The records Start Marker
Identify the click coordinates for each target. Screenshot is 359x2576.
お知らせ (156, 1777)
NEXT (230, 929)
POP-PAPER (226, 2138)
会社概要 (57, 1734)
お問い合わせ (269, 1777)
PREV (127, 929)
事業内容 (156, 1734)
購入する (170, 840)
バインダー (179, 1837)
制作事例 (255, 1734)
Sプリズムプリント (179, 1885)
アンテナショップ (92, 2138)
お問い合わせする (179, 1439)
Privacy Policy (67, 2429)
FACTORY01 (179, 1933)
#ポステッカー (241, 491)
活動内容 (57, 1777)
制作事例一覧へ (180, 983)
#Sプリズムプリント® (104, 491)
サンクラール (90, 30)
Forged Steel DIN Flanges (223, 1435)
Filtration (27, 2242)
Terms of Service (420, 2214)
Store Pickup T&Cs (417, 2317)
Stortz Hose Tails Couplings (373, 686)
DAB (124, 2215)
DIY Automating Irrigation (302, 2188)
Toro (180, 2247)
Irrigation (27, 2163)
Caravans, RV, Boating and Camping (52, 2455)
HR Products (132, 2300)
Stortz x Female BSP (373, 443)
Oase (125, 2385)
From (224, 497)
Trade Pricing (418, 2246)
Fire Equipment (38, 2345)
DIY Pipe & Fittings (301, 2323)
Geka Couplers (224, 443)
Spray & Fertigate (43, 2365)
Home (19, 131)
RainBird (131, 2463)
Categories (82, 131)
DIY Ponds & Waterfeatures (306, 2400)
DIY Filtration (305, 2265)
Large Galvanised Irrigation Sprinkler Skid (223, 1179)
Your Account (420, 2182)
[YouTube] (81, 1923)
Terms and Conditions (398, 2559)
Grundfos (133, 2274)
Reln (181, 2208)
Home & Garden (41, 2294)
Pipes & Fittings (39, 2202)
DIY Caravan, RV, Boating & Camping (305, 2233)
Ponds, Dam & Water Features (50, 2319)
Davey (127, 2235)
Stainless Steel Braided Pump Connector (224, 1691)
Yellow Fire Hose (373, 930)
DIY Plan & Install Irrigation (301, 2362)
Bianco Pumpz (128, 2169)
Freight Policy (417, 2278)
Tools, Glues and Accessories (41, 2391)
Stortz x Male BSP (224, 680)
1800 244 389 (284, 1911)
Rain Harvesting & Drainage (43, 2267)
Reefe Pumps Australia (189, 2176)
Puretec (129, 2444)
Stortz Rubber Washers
The records End Marker
Requirement: Write out exactly the lines that fall from the line with "[YouTube] (81, 1923)" to the line with "Reefe Pumps Australia (189, 2176)" in the records above, keeping both ends.

Response to this task:
[YouTube] (81, 1923)
Terms and Conditions (398, 2559)
Grundfos (133, 2274)
Reln (181, 2208)
Home & Garden (41, 2294)
Pipes & Fittings (39, 2202)
DIY Caravan, RV, Boating & Camping (305, 2233)
Ponds, Dam & Water Features (50, 2319)
Davey (127, 2235)
Stainless Steel Braided Pump Connector (224, 1691)
Yellow Fire Hose (373, 930)
DIY Plan & Install Irrigation (301, 2362)
Bianco Pumpz (128, 2169)
Freight Policy (417, 2278)
Tools, Glues and Accessories (41, 2391)
Stortz x Male BSP (224, 680)
1800 244 389 (284, 1911)
Rain Harvesting & Drainage (43, 2267)
Reefe Pumps Australia (189, 2176)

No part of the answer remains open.